* [EXERCISE TASK]
Can you transcribe everything from the line containing "You are a GUI" down to the line containing "click(153, 29)", both of those lines included, and leave the pictures out of your copy?

* [DATA FOR THE TASK]
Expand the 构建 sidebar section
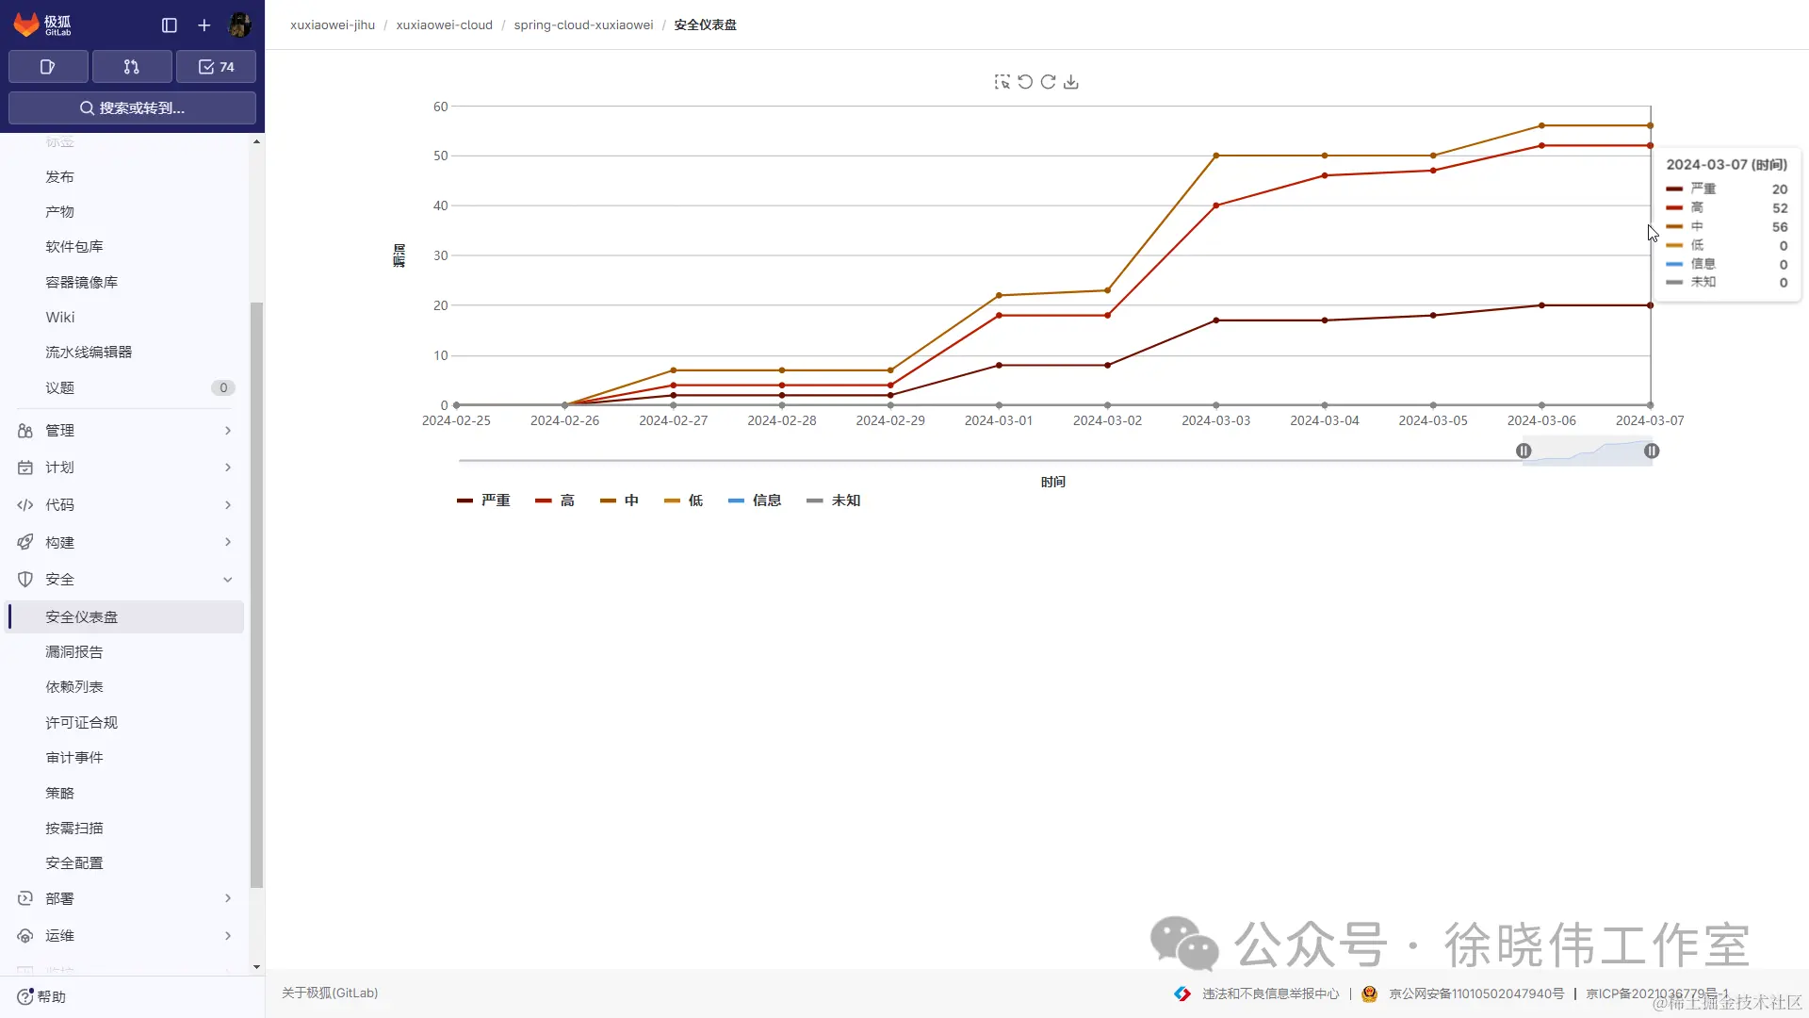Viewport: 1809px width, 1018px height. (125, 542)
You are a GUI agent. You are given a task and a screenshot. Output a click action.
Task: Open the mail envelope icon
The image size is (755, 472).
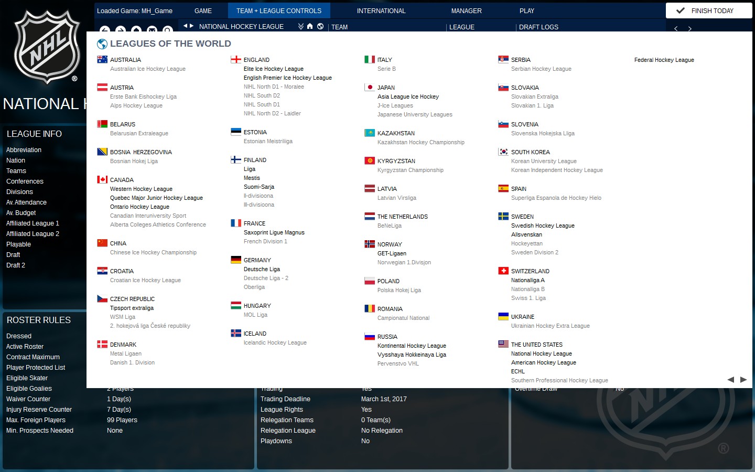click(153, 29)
...
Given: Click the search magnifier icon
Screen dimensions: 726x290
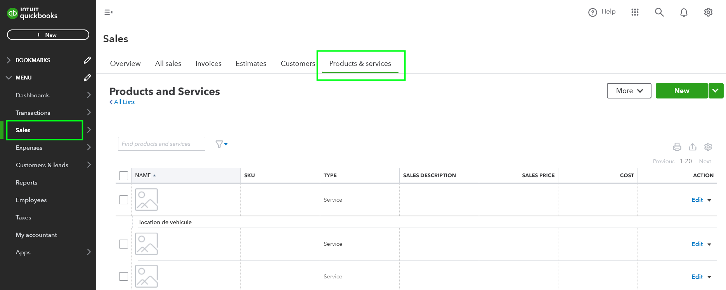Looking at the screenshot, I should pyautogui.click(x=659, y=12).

* [THE SOLUTION]
You are a GUI agent. You are given a task and a screenshot. Output a click action.
Task: Open the mail envelope icon
The image size is (755, 472).
click(153, 29)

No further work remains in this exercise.